Nella riunione della Wto a Doha (novembre 2001) si era riaffermata la necessità dei brevetti, prevedendo però eccezioni per casi come quello dell'Africa; la Cina aveva fatto il suo ingresso nella Wto e si era prospettata la futura adesione anche della Russia; ma soprattutto era stato deciso un nuovo ciclo di negoziati della durata prevista di tre anni, con inizio nel 2002, ed i Paesi ricchi si erano impegnati ad una progressiva riduzione dei sussidi all'agricoltura, che sono una delle principali cause dell'impoverimento dei Pvs; ma il primo incontro plenario tenutosi a Cancun nel settembre 2003 si è concluso con un fallimento. Europa e Stati Uniti intendono subordinare la riduzione del protezionismo agricolo ad una maggiore apertura agli investimenti occidentali nei Pvs, i quali invece, guidati dai giganti Cina, India e Brasile,

"vogliono aprirsi con gradualità, smantellando le barriere solo dopo aver aiutato l'industria nazionale a irrobustirsi per competere con noi. E' una visione asimmetrica della liberalizzazione, in cui loro vogliono mantenere qualche forma di protezionismo più a lungo di noi. Piaccia o no, storicamente questo fu il metodo seguito dai Paesi che hanno avuto una industrializzazione tardiva: la Germania dell'Ottocento quando volle emulare un'Inghilterra più forte, l'Italia fra le due guerre, il Giappone negli anni Cinquanta, la Corea negli anni Settanta, tutti hanno usato forme di protezionismo per inseguire e raggiungere chi era più avanti di loro" (F. Rampini, "La Repubblica", 16-9-03).

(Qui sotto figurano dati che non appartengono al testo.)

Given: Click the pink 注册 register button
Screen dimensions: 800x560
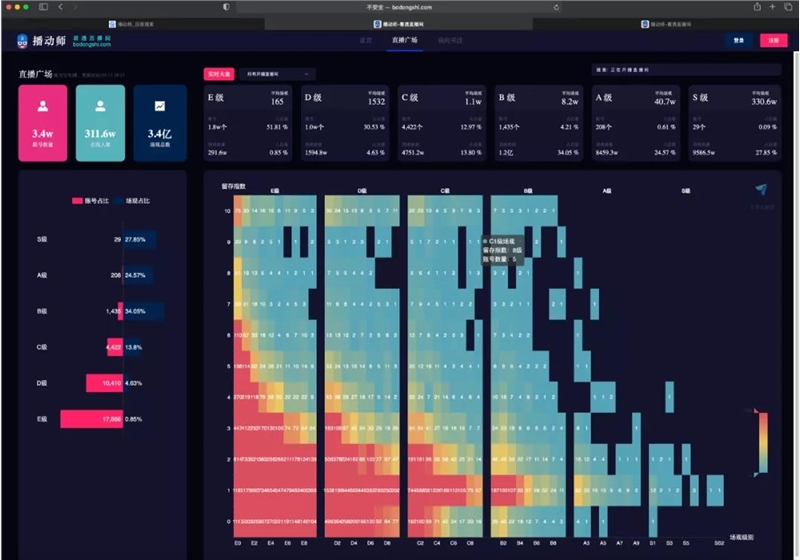Looking at the screenshot, I should pos(772,41).
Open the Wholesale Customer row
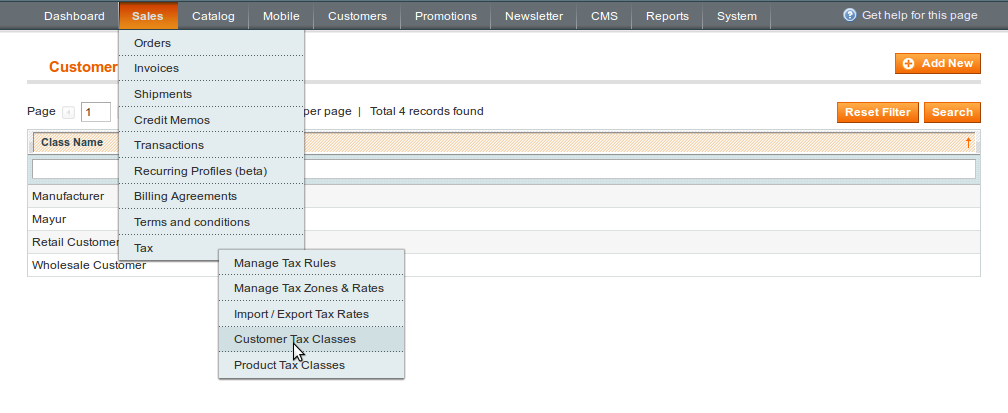The height and width of the screenshot is (413, 1008). pyautogui.click(x=504, y=265)
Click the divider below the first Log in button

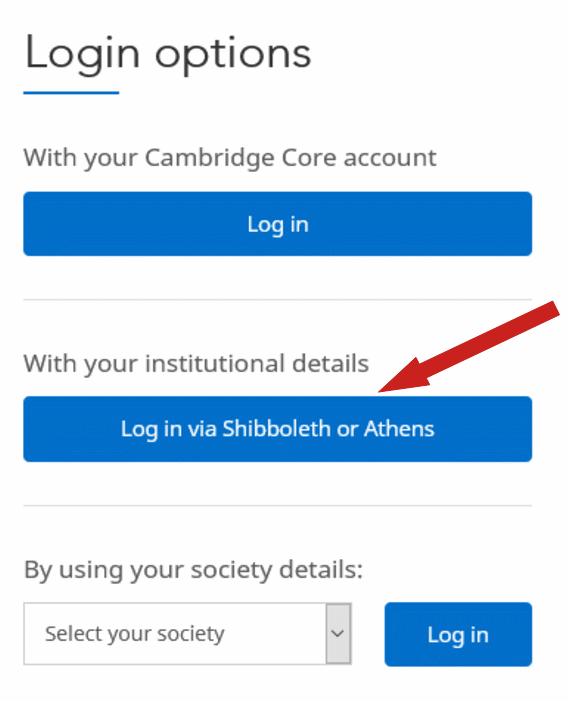click(278, 300)
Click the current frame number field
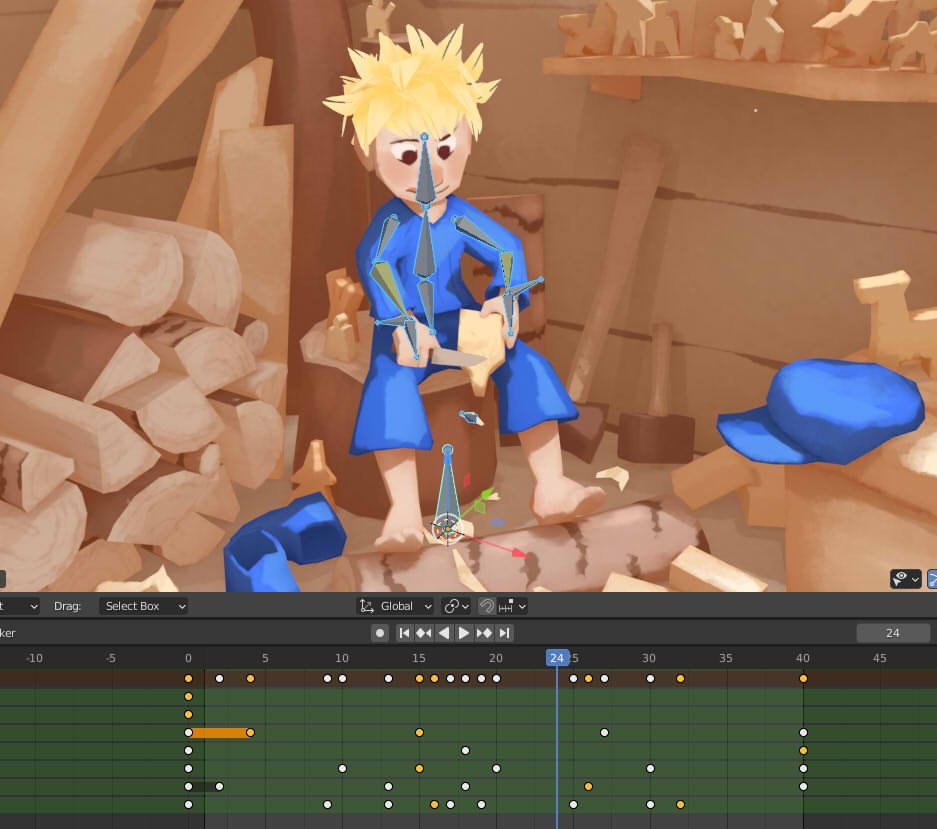This screenshot has height=829, width=937. tap(892, 633)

Sono stati soprattutto gli europei ad irrigidirsi sull'apertura dei Pvs agli investimenti, ed è molto probabile che lo abbiano fatto perché, al di là degli scopi ufficiali, non avevano alcuna intenzione di ridurre significativamente il protezionismo agricolo, che richiederebbe una completa revisione della politica agricola dell'Unione europea, già negoziata e decisa tra i quindici Paesi che ne fanno parte in vista del prossimo allargamento a venticinque.

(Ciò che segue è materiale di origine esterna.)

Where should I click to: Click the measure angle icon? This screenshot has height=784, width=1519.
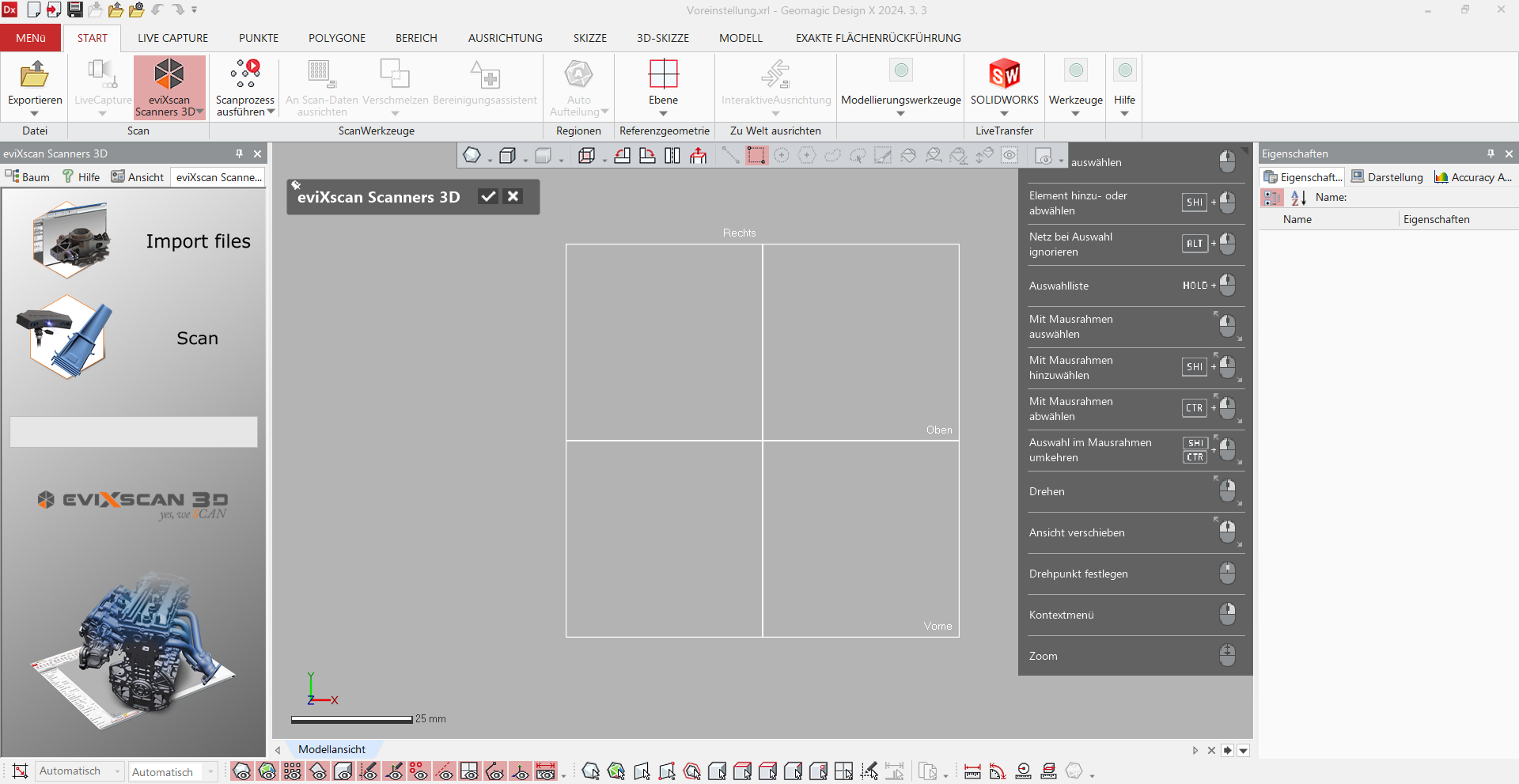click(x=998, y=771)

Si tratta dell'ennesima dimostrazione del fatto che nei rapporti internazionali non esiste solidarietà: ogni Paese segue una linea dettata dal calcolo dei propri interessi. Naturalmente anche i governi possono sbagliare se non tengono sufficientemente conto dei calcoli degli altri Paesi e della loro forza (economica, finanziaria, diplomatica, militare). Secondo Ernesto Zedillo, direttore del Centro di studio della globalizzazione dell'università di Yale,

"i Paesi in via di sviluppo hanno giustamente resistito alla combutta tra Europa e Stati Uniti, ma questa resterà una vittoria di Pirro se questi Paesi continueranno a vedere il round di negoziati solo come un'occasione per ottenere più concessioni possibile senza doversi ulteriormente aprire agli scambi internazionali. Danneggeranno gravemente le proprie prospettive di sviluppo se continueranno a cercare di ottenere esenzioni dagli obblighi della Wto invece di garantire un accesso più libero a tutti i mercati internazionali" (E. Zedillo, "La Stampa", 27-12-03).

La Wto ha finora complessivamente ottenuto risultati di grandissima importanza; il fallimento di Cancun ha però segnalato che un'ulteriore riduzione del protezionismo sta incontrando gravi difficoltà, e non si può nemmeno escludere un suo rinnovato intensificarsi.